In an interaction with CiOL, Sengottuvelusamy outlines how Tesco is rethinking engineering ownership, balancing AI-led pricing with fairness, designing for failure at scale, and navigating privacy, regulation, and security risks in global retail systems.

During the conversation, Sengottuvelusamy emphasised that Tesco’s omnichannel strategy is less about technology adoption and more about organisational design, governance, and execution discipline. He highlighted how India-based engineering teams contribute directly to global retail operations by building core checkout APIs, pricing systems, and edge platforms that operate across thousands of stores.
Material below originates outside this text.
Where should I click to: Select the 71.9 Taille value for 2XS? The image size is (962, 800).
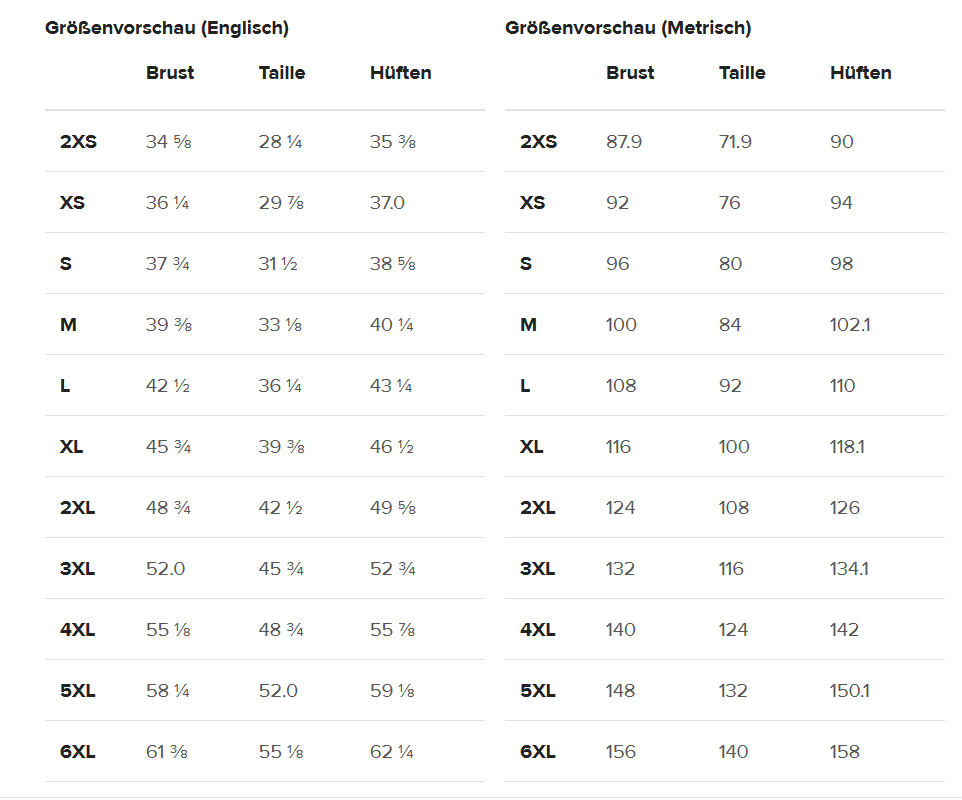[735, 142]
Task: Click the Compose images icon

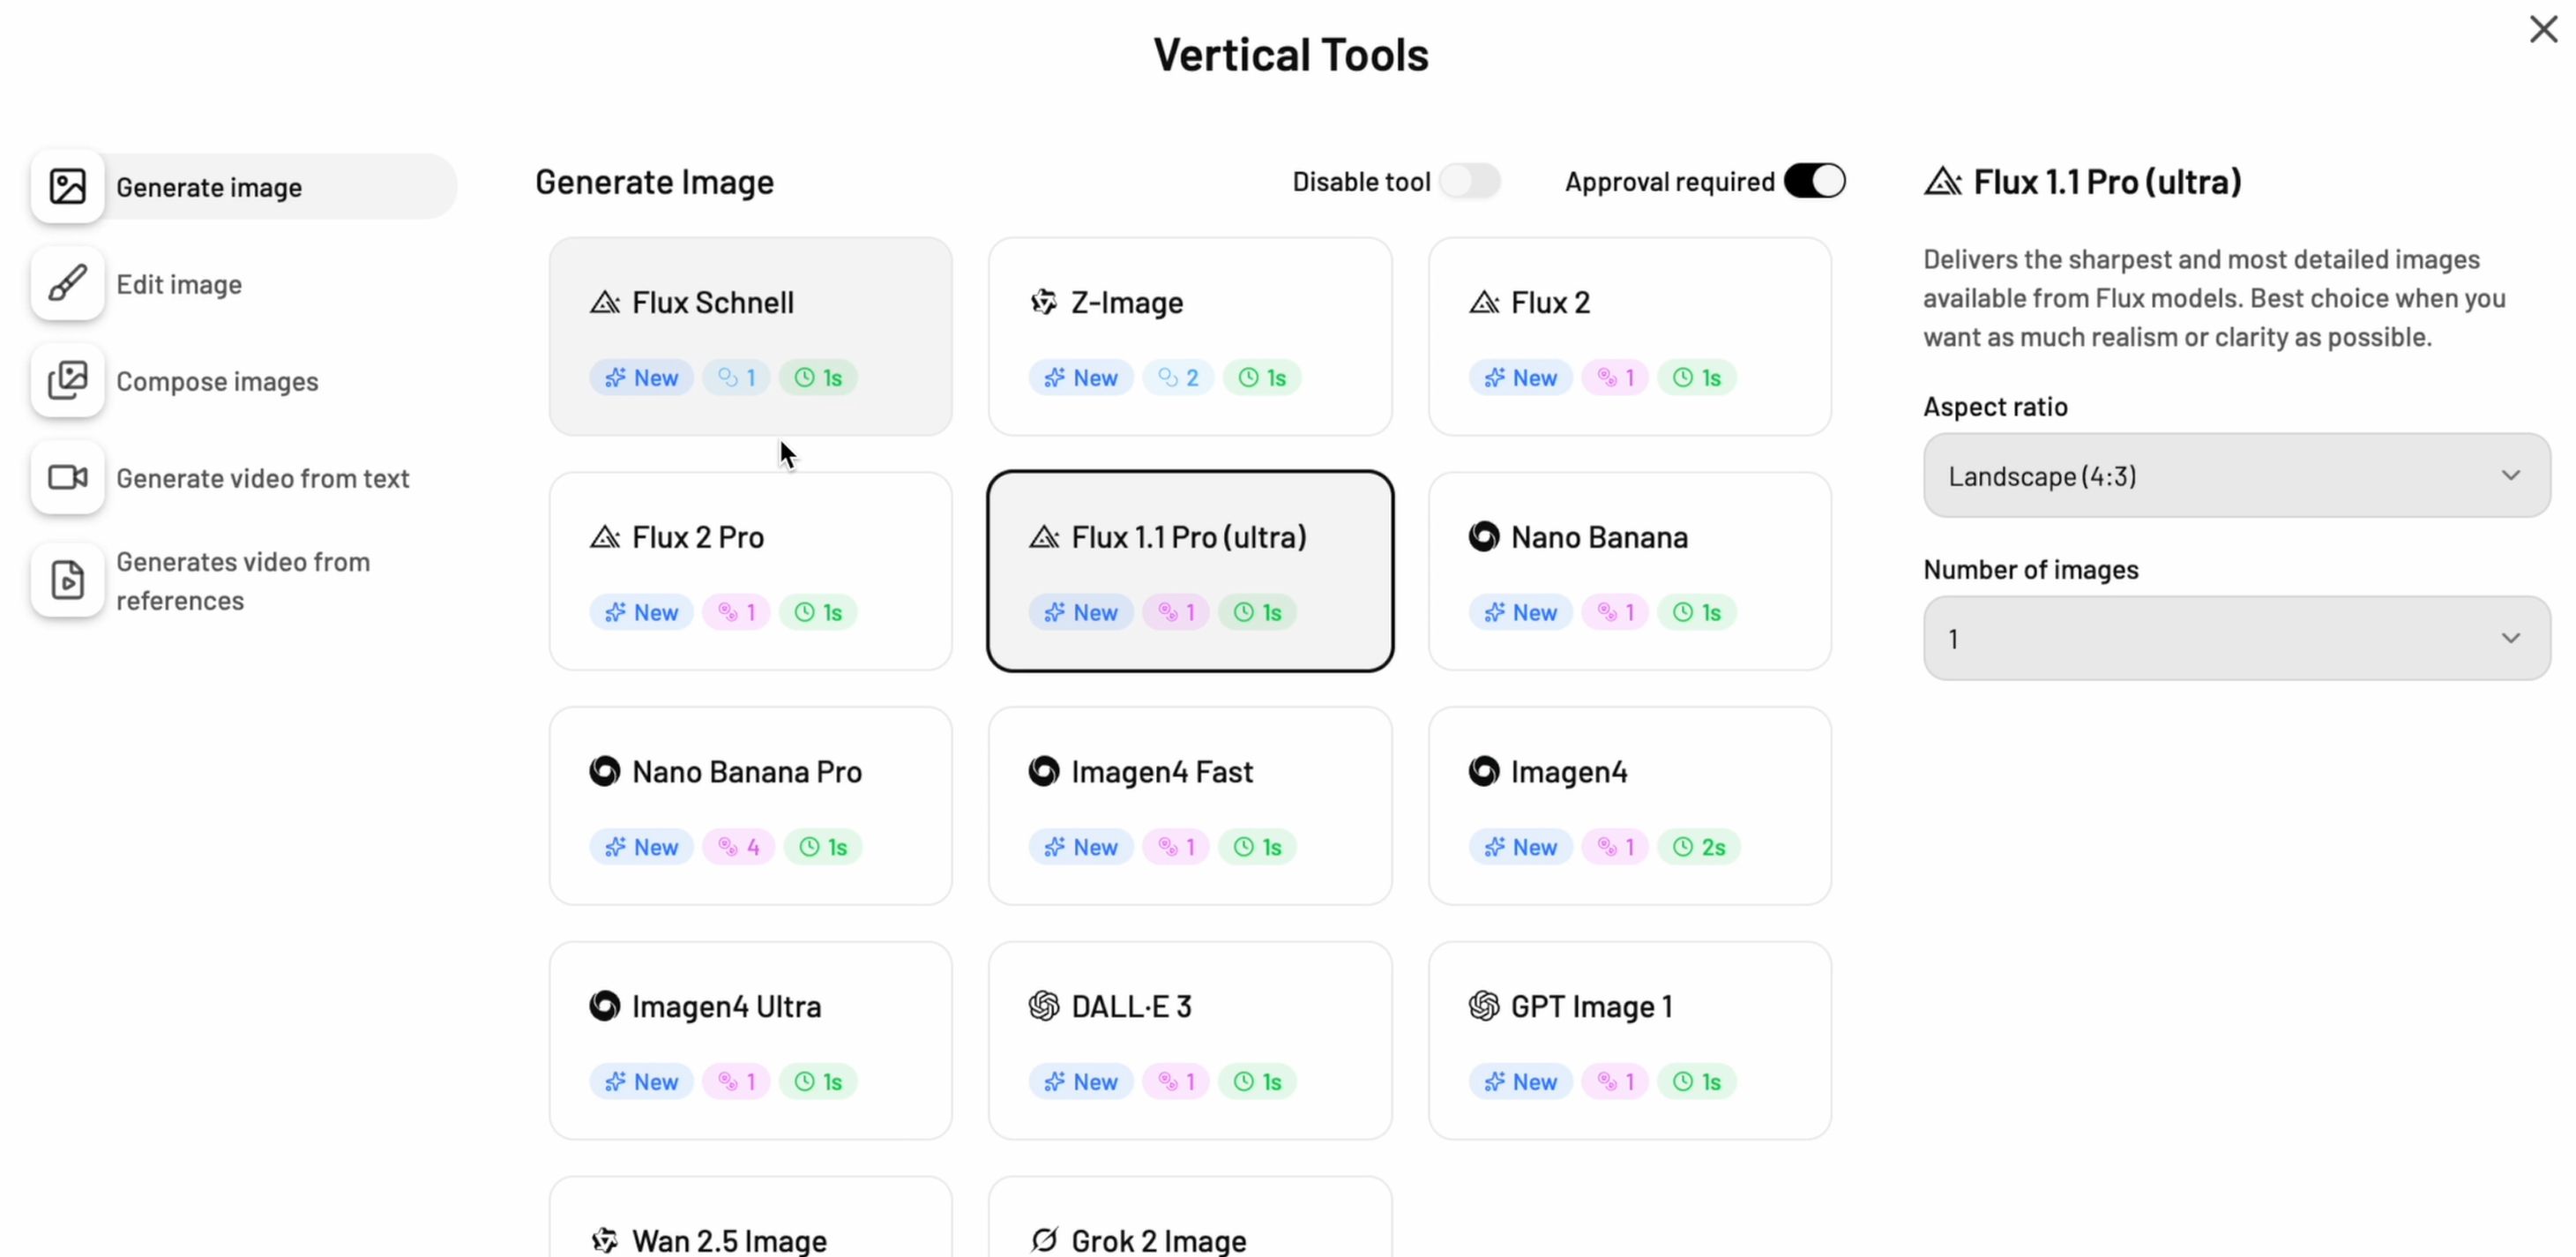Action: (x=68, y=381)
He also addressed the realities of deploying AI in pricing, the architectural challenges of real-time systems across physical and digital environments, and the growing importance of cybersecurity and software supply chain resilience as retail platforms scale.

Interview Excerpts

You lead omnichannel engineering from Bengaluru. What engineering practices or structures have driven measurable global impact for Tesco?
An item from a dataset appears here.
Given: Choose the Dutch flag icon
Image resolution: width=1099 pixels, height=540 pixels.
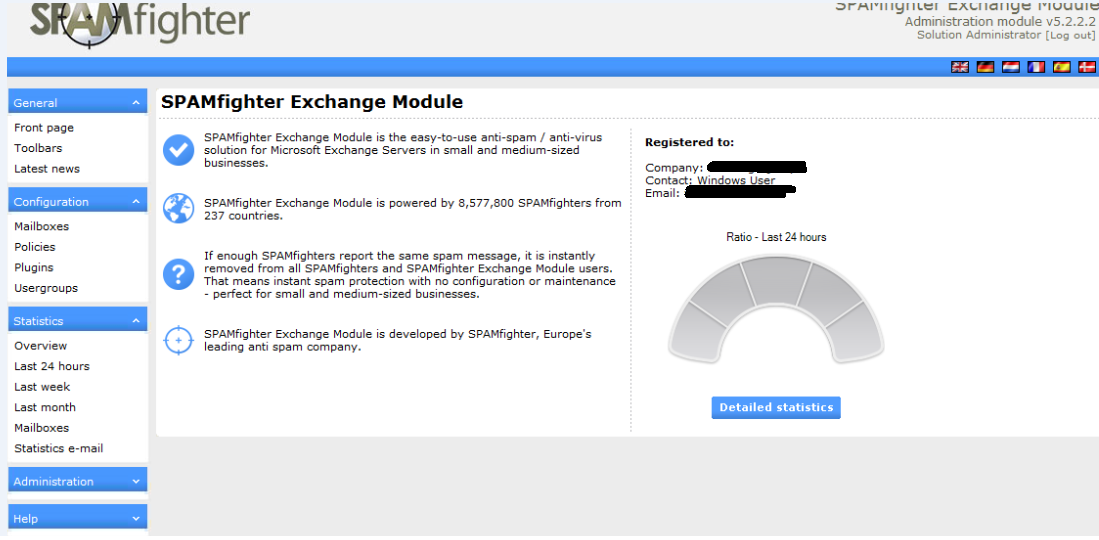Looking at the screenshot, I should tap(1011, 67).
The most significant impact comes from empowering teams around clear outcomes and shared guiding principles. This shift fosters a cultural transformation, one that accelerates innovation, reduces cycle times, and enables teams to operate with greater autonomy and accountability. By anchoring these principles in measurable goals such as improved DORA metrics, core business KPIs, and experimentation at scale, organisations create the conditions for sustained, high-velocity delivery and continuous improvement.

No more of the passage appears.